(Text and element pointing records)
-- -- --

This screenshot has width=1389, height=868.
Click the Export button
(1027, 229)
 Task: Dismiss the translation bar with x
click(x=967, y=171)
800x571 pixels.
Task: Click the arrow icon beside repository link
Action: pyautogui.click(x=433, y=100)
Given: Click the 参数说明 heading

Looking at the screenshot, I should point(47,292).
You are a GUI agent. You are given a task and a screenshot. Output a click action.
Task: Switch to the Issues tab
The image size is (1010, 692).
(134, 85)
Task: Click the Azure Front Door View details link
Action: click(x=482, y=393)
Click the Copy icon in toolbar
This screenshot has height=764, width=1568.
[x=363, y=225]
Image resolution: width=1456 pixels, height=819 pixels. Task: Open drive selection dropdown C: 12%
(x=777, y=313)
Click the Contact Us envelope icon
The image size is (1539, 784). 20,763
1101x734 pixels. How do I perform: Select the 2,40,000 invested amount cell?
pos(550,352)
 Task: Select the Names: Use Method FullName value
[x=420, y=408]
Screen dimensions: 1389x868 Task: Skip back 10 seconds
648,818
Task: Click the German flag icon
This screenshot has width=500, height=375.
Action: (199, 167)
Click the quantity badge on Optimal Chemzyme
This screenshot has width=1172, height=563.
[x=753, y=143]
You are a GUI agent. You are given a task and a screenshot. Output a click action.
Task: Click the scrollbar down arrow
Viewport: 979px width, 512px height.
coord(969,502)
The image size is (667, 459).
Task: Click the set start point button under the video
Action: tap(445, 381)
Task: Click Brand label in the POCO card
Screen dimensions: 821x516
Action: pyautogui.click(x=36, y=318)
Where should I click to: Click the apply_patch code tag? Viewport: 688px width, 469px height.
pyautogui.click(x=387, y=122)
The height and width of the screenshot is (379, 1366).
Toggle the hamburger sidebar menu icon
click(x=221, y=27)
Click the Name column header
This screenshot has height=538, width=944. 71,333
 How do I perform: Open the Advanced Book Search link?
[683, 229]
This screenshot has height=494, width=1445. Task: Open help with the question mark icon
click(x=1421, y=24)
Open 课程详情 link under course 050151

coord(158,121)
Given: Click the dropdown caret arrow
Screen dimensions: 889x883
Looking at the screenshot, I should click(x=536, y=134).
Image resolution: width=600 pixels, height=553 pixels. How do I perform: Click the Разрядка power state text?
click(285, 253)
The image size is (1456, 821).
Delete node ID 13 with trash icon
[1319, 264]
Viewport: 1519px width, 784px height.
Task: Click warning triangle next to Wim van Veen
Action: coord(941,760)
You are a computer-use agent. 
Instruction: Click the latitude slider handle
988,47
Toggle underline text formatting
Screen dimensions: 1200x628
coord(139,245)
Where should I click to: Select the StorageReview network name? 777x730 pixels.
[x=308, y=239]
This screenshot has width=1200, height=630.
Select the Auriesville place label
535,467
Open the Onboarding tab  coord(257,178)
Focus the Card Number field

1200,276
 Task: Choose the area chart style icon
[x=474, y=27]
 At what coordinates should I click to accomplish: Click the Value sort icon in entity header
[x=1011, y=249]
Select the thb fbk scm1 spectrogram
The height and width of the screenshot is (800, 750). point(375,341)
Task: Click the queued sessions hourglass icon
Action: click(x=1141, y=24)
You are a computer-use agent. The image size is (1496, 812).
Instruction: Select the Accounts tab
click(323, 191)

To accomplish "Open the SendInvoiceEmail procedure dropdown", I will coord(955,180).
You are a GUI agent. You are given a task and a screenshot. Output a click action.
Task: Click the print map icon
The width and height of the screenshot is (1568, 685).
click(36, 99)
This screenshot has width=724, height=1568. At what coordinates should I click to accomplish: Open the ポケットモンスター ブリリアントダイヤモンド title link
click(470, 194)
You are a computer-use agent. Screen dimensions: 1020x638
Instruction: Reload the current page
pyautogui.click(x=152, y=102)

-- -- --

What the exercise asks: Repeat all of the records above, line for line, without changing anything.

Solution:
This screenshot has width=1389, height=868.
Click the Export button
(1027, 229)
 Task: Dismiss the translation bar with x
click(x=967, y=171)
800x571 pixels.
Task: Click the arrow icon beside repository link
Action: pyautogui.click(x=433, y=100)
Given: Click the 参数说明 heading

Looking at the screenshot, I should point(47,292).
You are a GUI agent. You are given a task and a screenshot. Output a click action.
Task: Switch to the Issues tab
The image size is (1010, 692).
(134, 85)
Task: Click the Azure Front Door View details link
Action: click(x=482, y=393)
Click the Copy icon in toolbar
This screenshot has height=764, width=1568.
[x=363, y=225]
Image resolution: width=1456 pixels, height=819 pixels. Task: Open drive selection dropdown C: 12%
(x=777, y=313)
Click the Contact Us envelope icon
The image size is (1539, 784). 20,763
1101x734 pixels. How do I perform: Select the 2,40,000 invested amount cell?
pos(550,352)
 Task: Select the Names: Use Method FullName value
[x=420, y=408]
Screen dimensions: 1389x868 Task: Skip back 10 seconds
648,818
Task: Click the German flag icon
This screenshot has width=500, height=375.
Action: (199, 167)
Click the quantity badge on Optimal Chemzyme
This screenshot has width=1172, height=563.
[x=753, y=143]
You are a GUI agent. You are given a task and a screenshot. Output a click action.
Task: Click the scrollbar down arrow
Viewport: 979px width, 512px height.
coord(969,502)
The image size is (667, 459).
Task: Click the set start point button under the video
Action: tap(445, 381)
Task: Click Brand label in the POCO card
Screen dimensions: 821x516
Action: pyautogui.click(x=36, y=318)
Where should I click to: Click the apply_patch code tag? Viewport: 688px width, 469px height.
pyautogui.click(x=387, y=122)
The height and width of the screenshot is (379, 1366).
Toggle the hamburger sidebar menu icon
click(x=221, y=27)
Click the Name column header
This screenshot has height=538, width=944. 71,333
 How do I perform: Open the Advanced Book Search link?
[683, 229]
This screenshot has height=494, width=1445. Task: Open help with the question mark icon
click(x=1421, y=24)
Open 课程详情 link under course 050151

coord(158,121)
Given: Click the dropdown caret arrow
Screen dimensions: 889x883
Looking at the screenshot, I should click(x=536, y=134).
Image resolution: width=600 pixels, height=553 pixels. How do I perform: Click the Разрядка power state text?
click(285, 253)
The image size is (1456, 821).
Delete node ID 13 with trash icon
[1319, 264]
Viewport: 1519px width, 784px height.
Task: Click warning triangle next to Wim van Veen
Action: coord(941,760)
You are a computer-use agent. 
Instruction: Click the latitude slider handle
988,47
Toggle underline text formatting
Screen dimensions: 1200x628
coord(139,245)
Where should I click to: Select the StorageReview network name? 777x730 pixels.
[x=308, y=239]
This screenshot has width=1200, height=630.
Select the Auriesville place label
535,467
Open the Onboarding tab  coord(257,178)
Focus the Card Number field

1200,276
 Task: Choose the area chart style icon
[x=474, y=27]
 At what coordinates should I click to accomplish: Click the Value sort icon in entity header
[x=1011, y=249]
Select the thb fbk scm1 spectrogram
The height and width of the screenshot is (800, 750). point(375,341)
Task: Click the queued sessions hourglass icon
Action: click(x=1141, y=24)
You are a computer-use agent. The image size is (1496, 812).
Instruction: Select the Accounts tab
click(323, 191)

To accomplish "Open the SendInvoiceEmail procedure dropdown", I will coord(955,180).
You are a GUI agent. You are given a task and a screenshot. Output a click action.
Task: Click the print map icon
The width and height of the screenshot is (1568, 685).
click(36, 99)
This screenshot has width=724, height=1568. At what coordinates should I click to accomplish: Open the ポケットモンスター ブリリアントダイヤモンド title link
click(470, 194)
You are a computer-use agent. Screen dimensions: 1020x638
Instruction: Reload the current page
pyautogui.click(x=152, y=102)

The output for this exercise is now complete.